Aperture Duo: Aperture Duo
Populist Records

In liner notes written for Aperture Duo's self-titled album, Ashon Crawley pinpoints the fundamental element in play on the release and in the duo's shared practice: relation. That's clearly present in the interplay between wild Up members violinist Adrianne Pope and violist Linnea Powell but also in the call-and-response of the innovative material they perform, in the drawing together and pulling apart of their expressions, and in their complex and ever-evolving dialogue. Such tensions permeate their renderings of commissioned pieces by Los Angeles composers Carolyn Chen, Noah Meites, Andrew Tholl, Derek Twyoniuk, and the Berlin-based Clara Iannotta. Aperture Duo has actively expanded the violin-and-viola chamber repertoire with over fifteen explorative works, including the five performed here, since the Los Angeles-based project's 2015 founding.

Though he was born and raised in Chicago, Meites references the topics of LA drought and environmental crisis in general in his 2016 composition Water and Power. Here already we witness the push and pull between the musicians in the keening cross-patterning that initiates the piece. An elegiac feel infuses the material early on, after which episodes of violent scrapes and fiddling gestures appear in turn. Insistent bowed and plucked patterns lend the playing a surging flow reminiscent of water rapids, and hoedown and vocal episodes—the two intoning “overflowing”—also emerge in an adventurous piece marked by mercurial change.

Iannotta, an Italian composer based in Berlin, is represented by Limun, which explores friction using scrapes, glides, and slides and by pushing tension to the extreme. A meditative episode of relative calm offers a welcome respite and counterpoint to such gestures when the duo resolves the work with a shimmering, upper-register dialogue. The sole multi-part work on the release, Bluets by Twyoniuk presents five pithy statements featuring a diverse range of moods and treatments.

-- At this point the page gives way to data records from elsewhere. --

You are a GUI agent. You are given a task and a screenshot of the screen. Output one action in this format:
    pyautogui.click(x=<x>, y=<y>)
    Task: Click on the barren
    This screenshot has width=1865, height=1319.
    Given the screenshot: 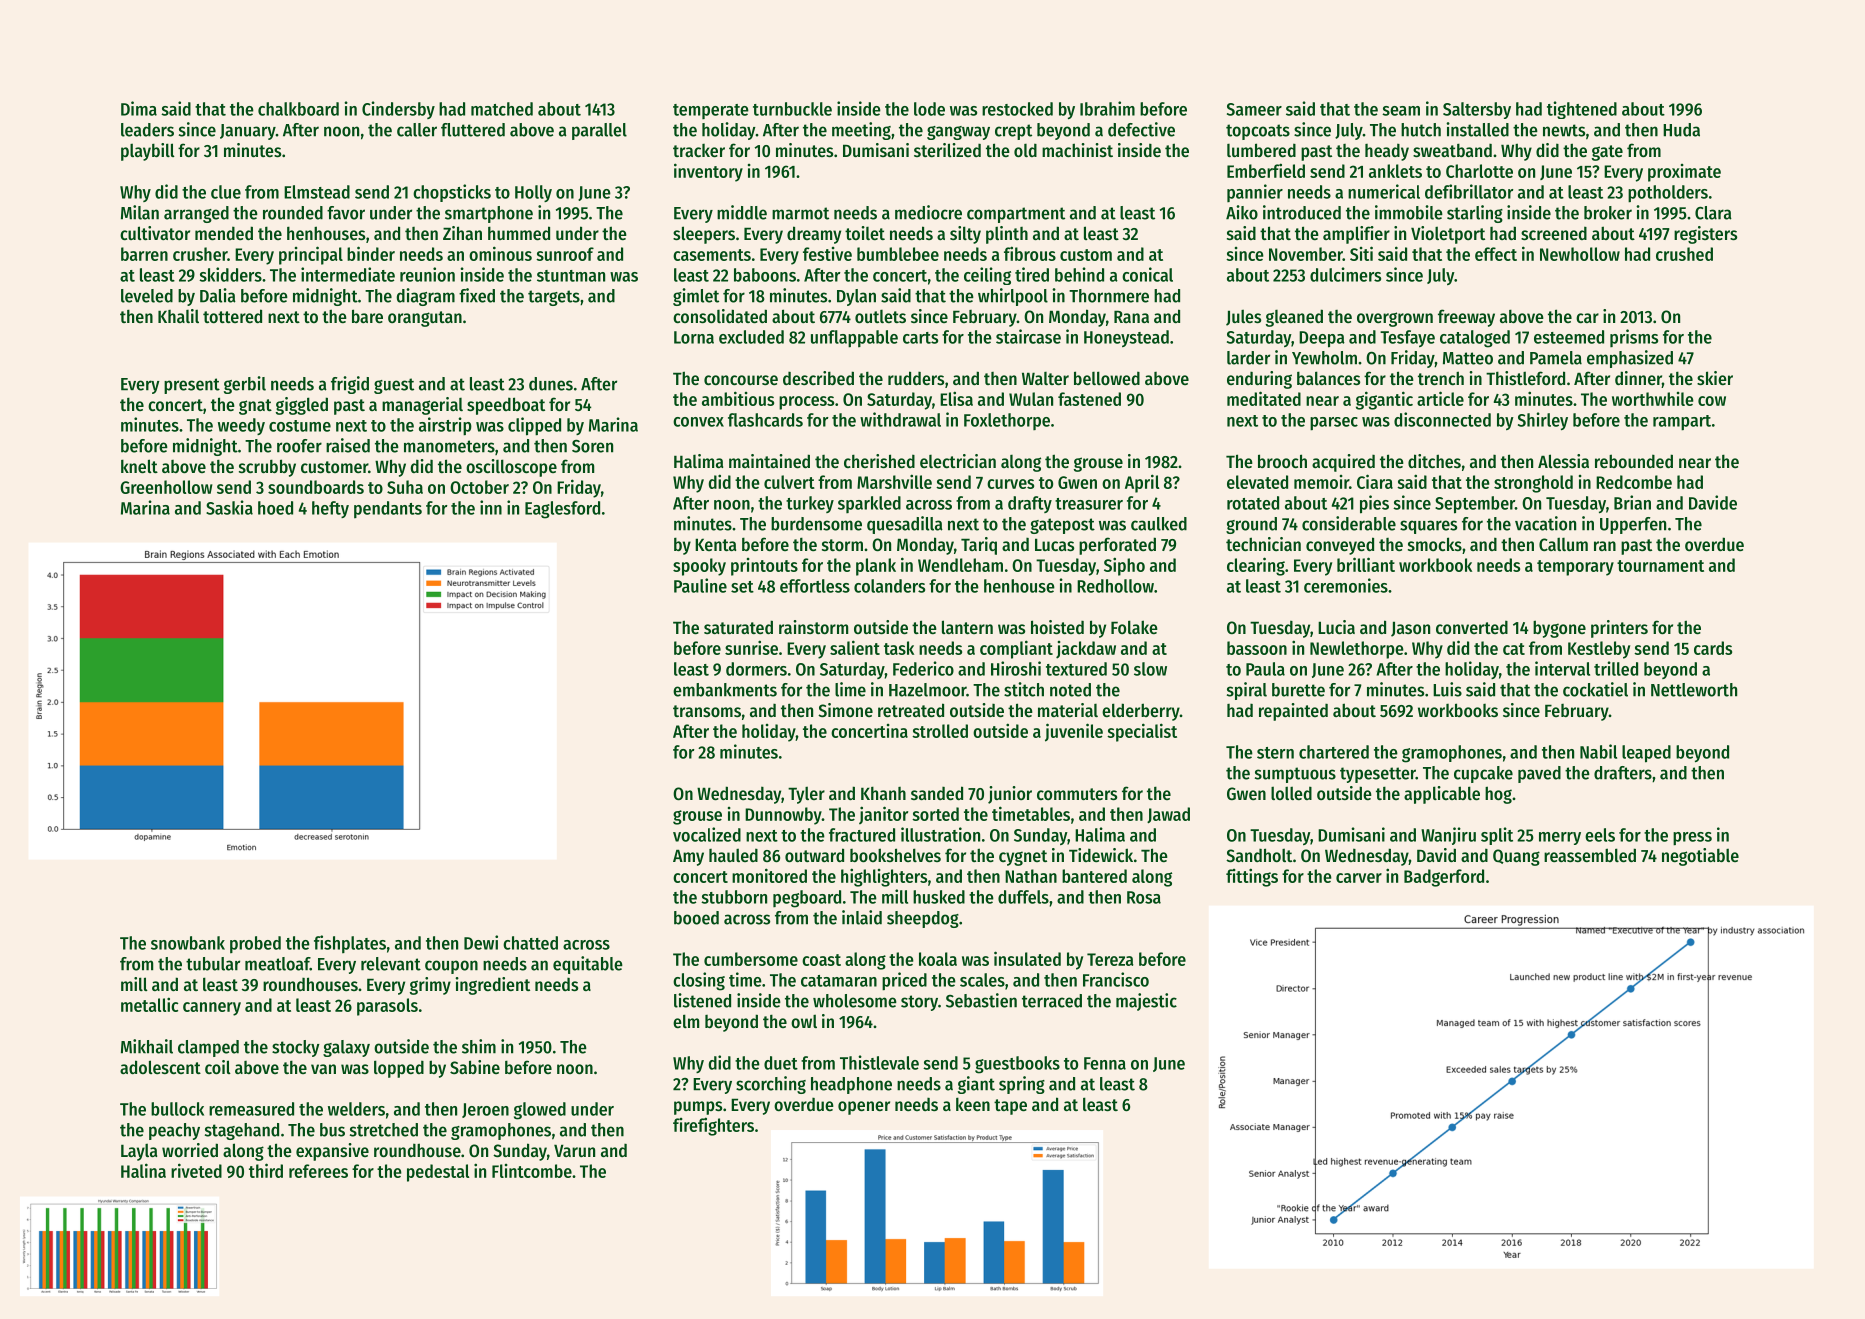 What is the action you would take?
    pyautogui.click(x=144, y=254)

The opening “#75” arrests immediately with the expressiveness of its hymnal plea, as do “#207” and “#238-240” for their lyrical qualities and echoes of folk and minimalism. Animated by comparison is “#136-139,” which races forth with unison patterns delivered furiously by the duo.

The recording ends with two long-form pieces, both memorable. Like Pope and Powell a member of wildUP, violinist Tholl is presented by hold still while the world turns, a fourteen-minute exploration of movement and stasis. To answer the paradoxical question of how a time-grounded form such as music might achieve a state of stillness, Tholl clusters long tones around a central, repeating trio of pitches until the strings blossom rapturously into a cycling pattern—movement and stasis combined—before decompressing for a peaceful resolution. At sixteen minutes the recording's longest piece, Chen's My Loves Are in America catches the ear instantly with bluesy glissando figures whose blend-and-glide gradually morphs into a stream of siren-like voicings, swoops and dive-bombings, and outpourings both agitated and plaintive, the whole registering as a protracted lament for a country wrestling with issues of race, immigration, and crippling political and ideological divisions.

As earnest as the album is in its overall tone and intentions, it's not without moments of humour and playfulness. Nods to Irish fiddling, Zydeco, and Creole folk music surface along the way, and amplifying the point even more is the splendid cover illustration by Pope. That delightful image succinctly captures the music's thematic tension in showing the two connected yet also engaged in a seeming tug-of-war—an apt reminder that Pope and Powell are both distinct entities and a unified pair.